# Exercise material
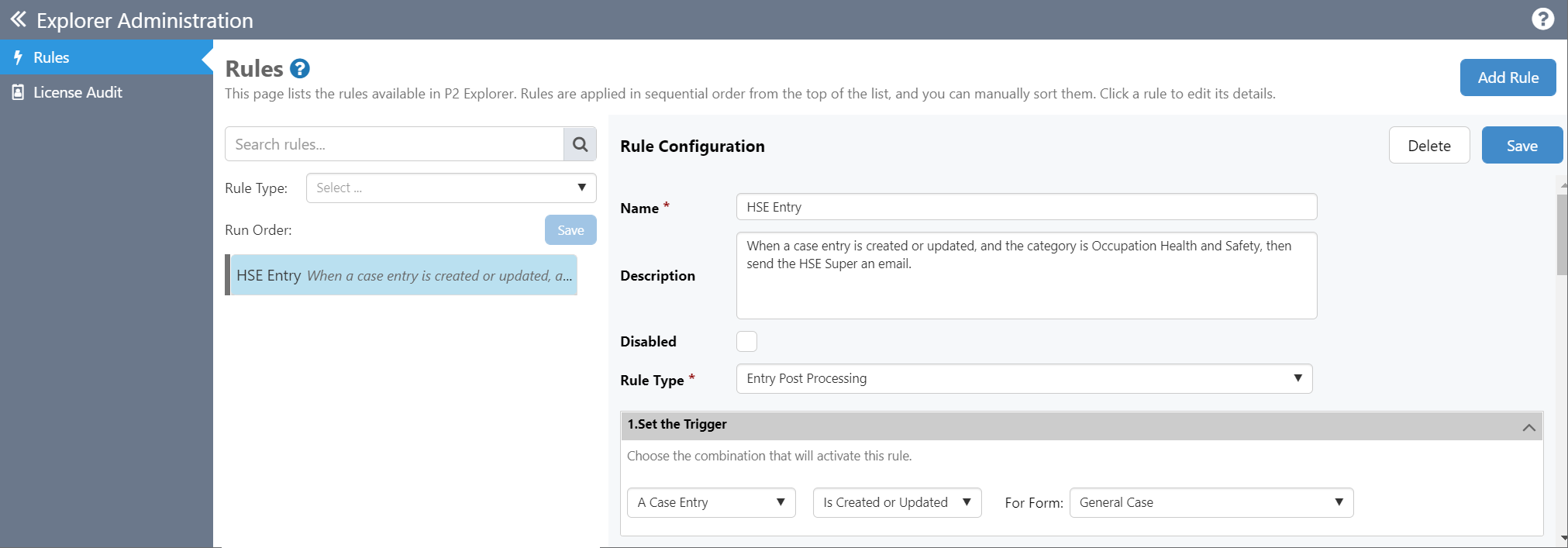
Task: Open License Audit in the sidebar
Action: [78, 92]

---

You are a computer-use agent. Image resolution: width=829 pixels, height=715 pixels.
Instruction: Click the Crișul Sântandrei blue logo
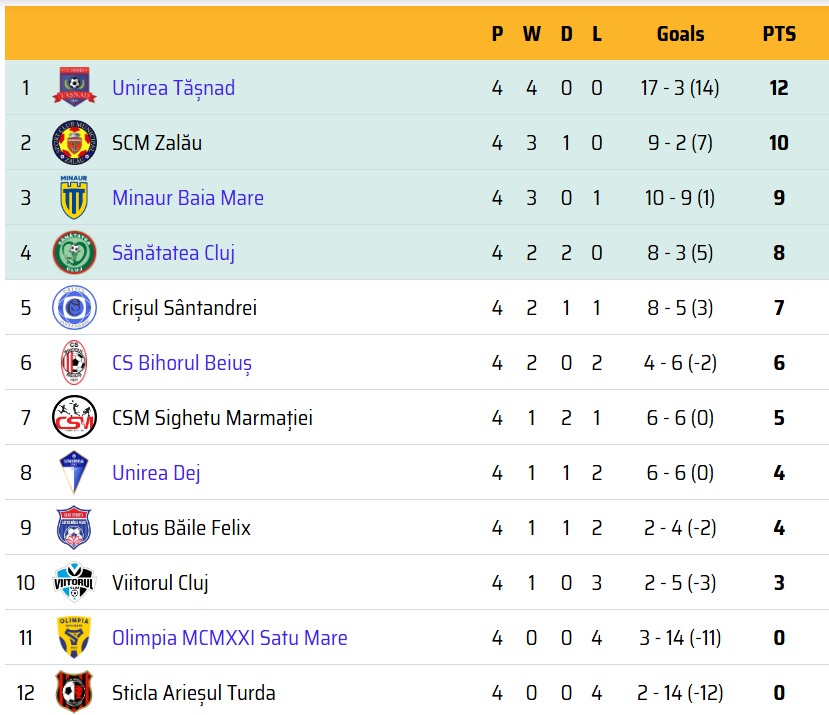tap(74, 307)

...

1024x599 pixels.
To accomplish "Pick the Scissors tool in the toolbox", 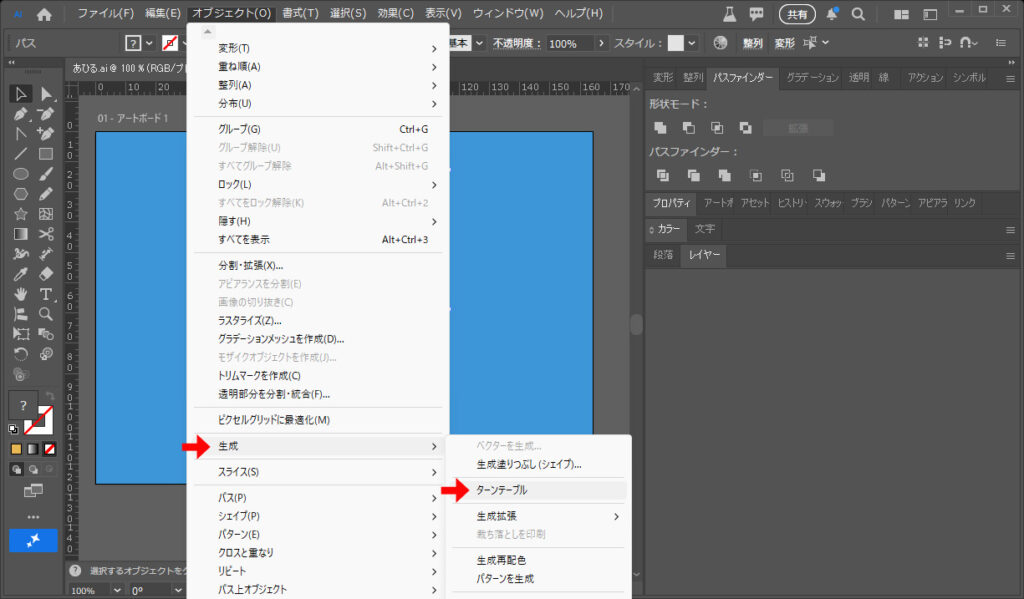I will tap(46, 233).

# About this exercise
Work out how many lines in this material contain the string "pixels", and give that number alone.

# Answer for this exercise
2